JK Earlier you told me, “I don’t write songs, I make songs.” What did you mean by that?

EA One sits down and works a song out on an instrument. Since I got my computer—it kind of coincides with my hands getting worse, in a way—I started using Pro Tools, and I found it was a lot easier on my hands if I worked things out in sections. So all you need is the basic amount, for the verse, if you’re doing a song, you need a chorus if you want to have a chorus, and that’s all you need . . . and then you can start moving this stuff around, until you get it the length you want. And then I listen to it and I figure out the words. So that’s like making something, more like painting, like collage, than sitting down and going through stuff until I have a song, which is what I used to do.

JK So sitting down and going through stuff, that’s more like writing a song in the traditional sense?

EA Yeah, that’s more like the folk idea of writing a song. Except I don’t know if traditional folk artists referred to themselves as writing . . . I don’t know if they said they “wrote” a song. I’m a painter; I like the idea that I made something.

JK That idea of putting pieces together, fitting things into place.

EA Yeah, which is how I do it now.

JK Back to ESP: was there a discernible community of artists at the label? Did you feel included in a sort of movement or collective?

EA I never really met the people on ESP. I would come to New York to talk to Bernard [Stollman] and that was it, basically; I didn’t see any people. It was just a small office. I think [Bernard] basically would lease or rent a studio and send the artists over there, and he’d put them together with an engineer, and they would just make the record. I don’t think he had anything to do with any production.

JK So it was very decentralized.

EA Yeah, except he had control over what happened in the office.

JK Did it seem like Bernard had a vision, a sort of aesthetic or sound he wanted to promote?

EA I don’t know.

JK I ask because ESP is pretty well known for free jazz artists, but there was also marked deviation from that genre with fringe rock and folk acts like you, Godz, the Fugs, and Pearls Before Swine. You had no real contact with those groups, the rock and folk acts?

JK No, the only time I met Pearls Before Swine was . . . there was this guy named Lou, who had a program for a few years on WYBC. At that time there were some people who had folk shows. So [Lou] was going to have [Pearls Before Swine] on his show, and he stopped by where I was living, so I talked to them for a few minutes. I was going to go over to the station with them, but I was tripping . . . for some reason everything was too intense, so I said, “I gotta go,” and jumped out of the van.

JK Did you like Pearls Before Swine’s music? They wrote stuff at least marginally similar to yours.

EA I liked Pearls Before Swine. Now it sounds really folky to me. The whole folk revival—I liked it at the time, but now I don’t even listen to that stuff.
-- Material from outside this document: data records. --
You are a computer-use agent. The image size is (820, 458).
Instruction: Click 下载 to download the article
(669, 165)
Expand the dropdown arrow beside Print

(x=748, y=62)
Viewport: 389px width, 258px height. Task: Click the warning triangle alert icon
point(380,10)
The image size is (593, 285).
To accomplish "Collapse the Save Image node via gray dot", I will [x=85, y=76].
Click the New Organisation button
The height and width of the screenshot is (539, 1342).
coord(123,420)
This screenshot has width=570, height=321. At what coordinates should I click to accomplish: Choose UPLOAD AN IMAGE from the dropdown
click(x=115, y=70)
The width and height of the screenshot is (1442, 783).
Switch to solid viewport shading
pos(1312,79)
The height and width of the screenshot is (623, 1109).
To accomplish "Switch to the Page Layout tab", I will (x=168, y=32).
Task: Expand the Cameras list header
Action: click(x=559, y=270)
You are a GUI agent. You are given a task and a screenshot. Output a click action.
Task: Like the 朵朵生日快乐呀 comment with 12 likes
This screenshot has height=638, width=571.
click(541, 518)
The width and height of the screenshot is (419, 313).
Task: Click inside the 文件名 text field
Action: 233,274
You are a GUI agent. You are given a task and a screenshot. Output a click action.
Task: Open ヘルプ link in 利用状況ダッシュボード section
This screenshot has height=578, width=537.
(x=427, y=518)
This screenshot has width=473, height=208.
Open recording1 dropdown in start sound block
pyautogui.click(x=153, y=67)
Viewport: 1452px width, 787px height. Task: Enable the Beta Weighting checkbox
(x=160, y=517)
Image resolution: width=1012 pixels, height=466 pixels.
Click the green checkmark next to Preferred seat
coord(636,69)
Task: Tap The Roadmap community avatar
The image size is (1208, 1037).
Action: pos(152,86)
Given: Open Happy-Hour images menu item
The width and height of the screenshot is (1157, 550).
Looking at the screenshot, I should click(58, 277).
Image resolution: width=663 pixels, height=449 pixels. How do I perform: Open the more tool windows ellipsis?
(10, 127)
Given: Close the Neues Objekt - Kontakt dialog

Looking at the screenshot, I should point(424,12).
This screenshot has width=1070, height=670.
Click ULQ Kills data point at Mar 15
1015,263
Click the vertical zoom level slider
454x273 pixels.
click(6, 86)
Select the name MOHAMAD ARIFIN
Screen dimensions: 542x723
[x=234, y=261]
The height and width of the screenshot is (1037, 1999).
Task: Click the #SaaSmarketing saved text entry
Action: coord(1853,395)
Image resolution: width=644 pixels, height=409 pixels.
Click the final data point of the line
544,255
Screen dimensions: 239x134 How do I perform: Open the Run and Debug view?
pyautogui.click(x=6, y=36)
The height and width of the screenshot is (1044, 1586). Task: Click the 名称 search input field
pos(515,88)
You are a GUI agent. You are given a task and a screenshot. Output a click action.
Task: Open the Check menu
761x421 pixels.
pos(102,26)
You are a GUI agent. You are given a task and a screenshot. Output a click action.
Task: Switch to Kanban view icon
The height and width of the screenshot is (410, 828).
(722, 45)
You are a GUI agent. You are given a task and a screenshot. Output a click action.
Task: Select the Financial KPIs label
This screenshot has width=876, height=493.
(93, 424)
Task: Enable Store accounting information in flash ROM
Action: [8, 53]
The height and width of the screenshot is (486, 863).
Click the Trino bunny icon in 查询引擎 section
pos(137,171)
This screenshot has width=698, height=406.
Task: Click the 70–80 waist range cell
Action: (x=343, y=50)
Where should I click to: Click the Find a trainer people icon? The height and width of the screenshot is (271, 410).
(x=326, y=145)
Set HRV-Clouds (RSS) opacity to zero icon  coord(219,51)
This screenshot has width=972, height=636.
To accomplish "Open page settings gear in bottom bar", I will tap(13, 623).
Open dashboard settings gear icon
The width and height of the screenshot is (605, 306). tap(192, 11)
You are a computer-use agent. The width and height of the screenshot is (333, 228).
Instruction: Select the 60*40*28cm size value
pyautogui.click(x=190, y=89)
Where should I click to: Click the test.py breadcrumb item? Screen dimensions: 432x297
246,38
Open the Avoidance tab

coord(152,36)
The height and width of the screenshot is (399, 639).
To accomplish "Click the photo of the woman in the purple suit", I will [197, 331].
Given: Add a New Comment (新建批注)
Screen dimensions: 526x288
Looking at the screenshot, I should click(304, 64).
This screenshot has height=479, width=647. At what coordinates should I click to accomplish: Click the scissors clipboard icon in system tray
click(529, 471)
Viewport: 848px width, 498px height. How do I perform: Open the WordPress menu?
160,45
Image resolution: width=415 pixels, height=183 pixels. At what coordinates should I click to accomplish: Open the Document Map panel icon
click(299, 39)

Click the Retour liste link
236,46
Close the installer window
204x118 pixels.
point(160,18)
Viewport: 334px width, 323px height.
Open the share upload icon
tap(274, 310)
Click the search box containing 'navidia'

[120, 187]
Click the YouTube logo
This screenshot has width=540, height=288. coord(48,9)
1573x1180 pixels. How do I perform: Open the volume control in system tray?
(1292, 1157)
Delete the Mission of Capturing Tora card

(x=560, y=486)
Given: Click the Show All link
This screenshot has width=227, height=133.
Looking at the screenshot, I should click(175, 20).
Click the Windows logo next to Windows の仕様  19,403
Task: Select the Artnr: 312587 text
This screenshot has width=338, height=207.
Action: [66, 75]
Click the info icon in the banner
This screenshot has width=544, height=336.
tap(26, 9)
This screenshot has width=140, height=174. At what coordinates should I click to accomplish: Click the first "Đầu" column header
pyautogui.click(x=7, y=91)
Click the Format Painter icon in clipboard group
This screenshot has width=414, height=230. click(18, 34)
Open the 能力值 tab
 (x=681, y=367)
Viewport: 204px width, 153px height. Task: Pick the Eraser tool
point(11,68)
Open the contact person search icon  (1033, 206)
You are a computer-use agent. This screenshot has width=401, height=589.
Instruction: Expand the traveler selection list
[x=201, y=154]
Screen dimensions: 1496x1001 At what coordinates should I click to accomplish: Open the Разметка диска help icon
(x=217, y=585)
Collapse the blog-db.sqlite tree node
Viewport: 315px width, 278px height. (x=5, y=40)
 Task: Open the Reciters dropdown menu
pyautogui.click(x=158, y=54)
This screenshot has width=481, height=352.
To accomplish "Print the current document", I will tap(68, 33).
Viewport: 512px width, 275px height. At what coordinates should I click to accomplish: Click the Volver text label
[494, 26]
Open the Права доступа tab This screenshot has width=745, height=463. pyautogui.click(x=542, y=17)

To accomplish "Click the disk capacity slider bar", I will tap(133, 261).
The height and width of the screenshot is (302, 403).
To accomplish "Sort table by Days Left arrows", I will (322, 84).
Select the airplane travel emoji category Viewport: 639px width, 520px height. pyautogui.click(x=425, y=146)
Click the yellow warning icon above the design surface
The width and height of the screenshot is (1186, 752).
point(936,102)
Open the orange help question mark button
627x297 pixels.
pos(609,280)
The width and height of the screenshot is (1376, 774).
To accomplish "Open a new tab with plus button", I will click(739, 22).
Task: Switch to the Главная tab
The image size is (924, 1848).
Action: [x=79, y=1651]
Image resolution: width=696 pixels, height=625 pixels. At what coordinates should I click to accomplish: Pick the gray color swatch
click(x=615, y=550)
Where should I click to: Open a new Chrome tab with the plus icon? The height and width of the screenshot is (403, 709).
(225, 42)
And they’re still a lot of people who play that way. Somebody sent me a message [in regards to my newer music] that it’d be better if I degraded the sound (laughter). I don’t want to do that. I like a nice clear sound. I don’t like all this reverb.

Ed Askew at the Silvermine, 1962. Photographer unknown. Courtesy of Ed Askew.

JK Degraded sound quality, reverb: both are very popular nowadays. And it’s funny, your older stuff sounds lo-fidelity, which is definitely part of its appeal.

EA But it’s clear, there’s very little reverb on it. People send me things thinking I’m going to like them. Somebody sent me some rap artist—every other word was “fuck”—thinking I would love it. I told him it wasn’t my cup of tea.

JK What was your relationship like with psychedelics? Did you use them frequently?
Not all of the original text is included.